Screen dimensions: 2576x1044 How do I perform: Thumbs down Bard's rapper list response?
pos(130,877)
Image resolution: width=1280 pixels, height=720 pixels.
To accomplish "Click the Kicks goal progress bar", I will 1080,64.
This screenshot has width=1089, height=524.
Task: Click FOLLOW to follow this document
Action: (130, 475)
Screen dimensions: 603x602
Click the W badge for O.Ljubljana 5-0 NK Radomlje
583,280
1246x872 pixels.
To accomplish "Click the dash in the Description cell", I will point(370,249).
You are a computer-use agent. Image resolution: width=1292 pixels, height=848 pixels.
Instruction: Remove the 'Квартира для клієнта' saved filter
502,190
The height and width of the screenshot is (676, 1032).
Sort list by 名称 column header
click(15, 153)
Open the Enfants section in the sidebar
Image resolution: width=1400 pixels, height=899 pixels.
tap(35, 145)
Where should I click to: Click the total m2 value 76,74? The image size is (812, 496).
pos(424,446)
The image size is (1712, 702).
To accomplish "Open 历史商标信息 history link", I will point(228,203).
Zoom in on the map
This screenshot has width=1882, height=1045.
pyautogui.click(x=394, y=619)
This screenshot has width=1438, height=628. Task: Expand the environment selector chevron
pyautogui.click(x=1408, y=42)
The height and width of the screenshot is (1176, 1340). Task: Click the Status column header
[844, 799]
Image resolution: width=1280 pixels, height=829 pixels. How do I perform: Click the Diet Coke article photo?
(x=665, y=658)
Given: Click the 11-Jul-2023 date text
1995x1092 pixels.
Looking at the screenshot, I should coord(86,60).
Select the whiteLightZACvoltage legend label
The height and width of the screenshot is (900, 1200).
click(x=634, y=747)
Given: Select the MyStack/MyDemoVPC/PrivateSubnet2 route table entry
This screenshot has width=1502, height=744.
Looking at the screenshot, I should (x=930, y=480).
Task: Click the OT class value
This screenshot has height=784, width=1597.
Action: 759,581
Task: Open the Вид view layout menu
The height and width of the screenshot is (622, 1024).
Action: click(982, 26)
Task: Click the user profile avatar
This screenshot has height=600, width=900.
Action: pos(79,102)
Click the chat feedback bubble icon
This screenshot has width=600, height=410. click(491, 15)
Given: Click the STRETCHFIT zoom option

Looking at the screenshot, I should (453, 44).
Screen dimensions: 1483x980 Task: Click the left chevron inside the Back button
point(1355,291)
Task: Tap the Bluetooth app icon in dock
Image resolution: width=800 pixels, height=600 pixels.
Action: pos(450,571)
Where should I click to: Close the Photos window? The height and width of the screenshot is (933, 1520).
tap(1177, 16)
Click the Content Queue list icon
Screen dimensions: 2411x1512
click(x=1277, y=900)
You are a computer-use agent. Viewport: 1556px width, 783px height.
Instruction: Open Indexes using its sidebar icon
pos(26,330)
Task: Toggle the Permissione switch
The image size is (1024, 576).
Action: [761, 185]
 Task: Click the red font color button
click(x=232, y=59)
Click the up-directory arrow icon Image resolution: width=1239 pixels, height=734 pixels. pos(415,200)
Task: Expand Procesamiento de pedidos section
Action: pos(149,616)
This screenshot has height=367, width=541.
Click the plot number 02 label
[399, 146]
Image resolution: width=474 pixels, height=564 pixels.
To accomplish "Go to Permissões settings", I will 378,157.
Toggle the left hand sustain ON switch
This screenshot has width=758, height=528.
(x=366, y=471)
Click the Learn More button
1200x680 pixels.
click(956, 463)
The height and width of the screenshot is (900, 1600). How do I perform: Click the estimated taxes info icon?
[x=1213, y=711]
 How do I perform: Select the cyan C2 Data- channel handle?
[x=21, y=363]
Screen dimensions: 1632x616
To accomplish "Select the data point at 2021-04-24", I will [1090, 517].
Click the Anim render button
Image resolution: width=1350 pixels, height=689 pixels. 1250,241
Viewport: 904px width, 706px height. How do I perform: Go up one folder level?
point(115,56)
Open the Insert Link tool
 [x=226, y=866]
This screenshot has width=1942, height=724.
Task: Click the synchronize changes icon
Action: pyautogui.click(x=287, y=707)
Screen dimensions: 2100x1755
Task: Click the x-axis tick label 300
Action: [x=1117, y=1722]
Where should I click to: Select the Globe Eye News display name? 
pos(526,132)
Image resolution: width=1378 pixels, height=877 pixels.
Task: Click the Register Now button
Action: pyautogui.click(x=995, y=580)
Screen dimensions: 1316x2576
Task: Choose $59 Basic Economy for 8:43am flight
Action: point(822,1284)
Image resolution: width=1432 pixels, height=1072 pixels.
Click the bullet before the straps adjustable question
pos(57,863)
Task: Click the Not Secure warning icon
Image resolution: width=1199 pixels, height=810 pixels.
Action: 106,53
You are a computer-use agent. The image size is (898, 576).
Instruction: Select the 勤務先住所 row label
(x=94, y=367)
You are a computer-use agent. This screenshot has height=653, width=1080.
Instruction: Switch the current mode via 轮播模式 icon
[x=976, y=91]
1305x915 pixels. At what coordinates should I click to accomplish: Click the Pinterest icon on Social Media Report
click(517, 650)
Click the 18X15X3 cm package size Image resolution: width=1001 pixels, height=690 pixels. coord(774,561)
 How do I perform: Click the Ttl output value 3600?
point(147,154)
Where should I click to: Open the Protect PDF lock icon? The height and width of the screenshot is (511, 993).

== TASK DESCRIPTION ==
Return each line from the rows above that contains the string "point", copied unchanged.

== PROBLEM SOLUTION ==
To accomplish "Click the dash in the Description cell", I will point(370,249).
To accomplish "Open 历史商标信息 history link", I will point(228,203).
point(1355,291)
To accomplish "Select the data point at 2021-04-24", I will [1090, 517].
point(115,56)
Action: point(822,1284)
point(147,154)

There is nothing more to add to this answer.